To defend against dangerous pathogens, the body’s second line of defense—adaptive immunity—is key. Although it might be slow to respond when compared to the body’s first line of defense (the innate immune system) the adaptive immune system is a complex system that focuses on precision and memory rather than speed.

Adaptive immunity is the reason why the body takes less time after the first exposure to recover from diseases like the common cold or the flu.

What Is Innate Immunity?

Innate immunity is acquired from one’s genetic makeup. The innate immune response can quickly protect the body against some viruses and bacteria but it can’t tell the difference between one virus or another.

It employs three different kinds of barriers:

  • Physical barriers: Mucous membranes, earwax, and stomach acids
  • Chemical barriers: Enzymes that kill pathogens which are found in sweat, mucus, tears, and saliva
  • Cellular defenses: Natural killer cells, including macrophages, neutrophils, and dendritic cells

The purpose of the body’s innate immune response is to prevent the spread of pathogens throughout the body as quickly as possible. An example of this would be coughing. Since coughing propels air and particles from your lungs at speeds of up to 50 miles per hour, most germs, mucus, dust, and other potential threats are expelled before they can even enter the bloodstream.

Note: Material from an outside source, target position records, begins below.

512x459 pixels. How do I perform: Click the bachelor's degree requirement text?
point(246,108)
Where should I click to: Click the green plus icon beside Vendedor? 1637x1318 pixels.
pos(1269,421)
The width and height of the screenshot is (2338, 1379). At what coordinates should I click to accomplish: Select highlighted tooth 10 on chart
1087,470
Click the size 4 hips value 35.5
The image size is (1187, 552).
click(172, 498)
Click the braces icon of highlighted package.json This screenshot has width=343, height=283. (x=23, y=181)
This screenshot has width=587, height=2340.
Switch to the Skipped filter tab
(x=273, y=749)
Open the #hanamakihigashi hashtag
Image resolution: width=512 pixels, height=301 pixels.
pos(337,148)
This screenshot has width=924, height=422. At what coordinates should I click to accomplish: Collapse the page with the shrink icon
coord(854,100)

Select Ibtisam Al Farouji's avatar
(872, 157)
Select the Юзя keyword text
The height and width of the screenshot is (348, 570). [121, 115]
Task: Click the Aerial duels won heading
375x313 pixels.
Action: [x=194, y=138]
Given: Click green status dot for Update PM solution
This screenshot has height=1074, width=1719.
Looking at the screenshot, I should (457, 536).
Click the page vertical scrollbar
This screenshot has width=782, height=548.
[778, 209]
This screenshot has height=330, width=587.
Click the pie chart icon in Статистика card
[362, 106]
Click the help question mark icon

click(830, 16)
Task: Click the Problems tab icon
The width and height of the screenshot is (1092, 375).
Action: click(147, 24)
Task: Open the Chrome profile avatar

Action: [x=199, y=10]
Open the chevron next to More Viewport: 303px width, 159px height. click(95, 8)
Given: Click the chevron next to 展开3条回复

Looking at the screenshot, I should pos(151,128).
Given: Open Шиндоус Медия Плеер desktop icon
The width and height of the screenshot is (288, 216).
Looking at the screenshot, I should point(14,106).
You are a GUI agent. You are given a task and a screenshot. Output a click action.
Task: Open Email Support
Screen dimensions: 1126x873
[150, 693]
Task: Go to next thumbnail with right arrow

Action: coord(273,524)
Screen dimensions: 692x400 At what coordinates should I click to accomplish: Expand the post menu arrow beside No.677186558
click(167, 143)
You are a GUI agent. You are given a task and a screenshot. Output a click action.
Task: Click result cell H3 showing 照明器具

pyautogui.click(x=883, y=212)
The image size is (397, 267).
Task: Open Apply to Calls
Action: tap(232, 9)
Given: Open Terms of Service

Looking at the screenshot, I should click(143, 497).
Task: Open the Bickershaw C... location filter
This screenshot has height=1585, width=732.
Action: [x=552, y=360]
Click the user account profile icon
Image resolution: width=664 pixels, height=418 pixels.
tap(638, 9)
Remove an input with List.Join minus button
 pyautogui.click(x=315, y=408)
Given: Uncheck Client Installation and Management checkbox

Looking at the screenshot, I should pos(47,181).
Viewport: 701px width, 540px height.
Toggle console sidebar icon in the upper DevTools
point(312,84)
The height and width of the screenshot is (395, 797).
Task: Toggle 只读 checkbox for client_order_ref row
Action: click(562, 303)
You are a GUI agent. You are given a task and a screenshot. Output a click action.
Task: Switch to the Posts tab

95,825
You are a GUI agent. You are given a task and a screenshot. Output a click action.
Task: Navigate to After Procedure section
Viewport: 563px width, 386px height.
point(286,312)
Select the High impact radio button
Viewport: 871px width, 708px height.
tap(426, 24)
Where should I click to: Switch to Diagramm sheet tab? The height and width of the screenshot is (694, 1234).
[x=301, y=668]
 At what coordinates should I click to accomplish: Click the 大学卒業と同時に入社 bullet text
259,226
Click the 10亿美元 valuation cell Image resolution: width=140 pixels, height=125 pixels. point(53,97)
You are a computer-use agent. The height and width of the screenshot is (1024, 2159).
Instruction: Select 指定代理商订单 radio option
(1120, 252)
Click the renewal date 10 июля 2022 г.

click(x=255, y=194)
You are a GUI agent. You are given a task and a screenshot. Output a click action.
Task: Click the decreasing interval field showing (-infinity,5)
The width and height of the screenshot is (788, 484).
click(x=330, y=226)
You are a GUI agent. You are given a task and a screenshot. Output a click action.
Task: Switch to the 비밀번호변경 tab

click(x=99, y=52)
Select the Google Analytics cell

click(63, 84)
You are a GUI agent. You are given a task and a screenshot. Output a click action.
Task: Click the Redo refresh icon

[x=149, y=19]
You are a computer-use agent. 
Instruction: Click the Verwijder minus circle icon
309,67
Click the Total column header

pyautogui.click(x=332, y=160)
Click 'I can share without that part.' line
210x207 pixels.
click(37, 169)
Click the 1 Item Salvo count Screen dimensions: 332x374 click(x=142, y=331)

If a threat does make its way to the bloodstream, the innate immune system first employs nonspecific cellular defenses such as natural killer cells that:

  • Limit the spread of infection.
  • Prevent further tissue damage to cuts or bruises.
  • Kill cancerous cells and help control immune responses.

Natural killer cells can fend off most pathogens but are not as effective against specific invaders known as antigens or immunogens.

Adaptive Immunity: Vital Against Specific Invaders

Unlike innate immunity and its many non-specific defense mechanisms, adaptive immunity employs a class of white blood cells called lymphocytes that specialize in fighting off specific antigens and immunogens.

There are 2 types of lymphocytes:

    • Regulatory T Cells: T cells bind and kill cancerous cells. They are direct fighters that secrete chemical messengers called cytokines that stimulate B cells to produce antibodies.
    • B Cells: B cells determine the specific immune response and produce the antibodies that fight antigens.

It takes lymphocytes longer to react to pathogens at first because they must analyze a specific antigen and store it in their memory. Through a process called clonal expansion, the body produces millions of these antigen-specific lymphocytes and memorizes—for many years—how to combat several types of antigens.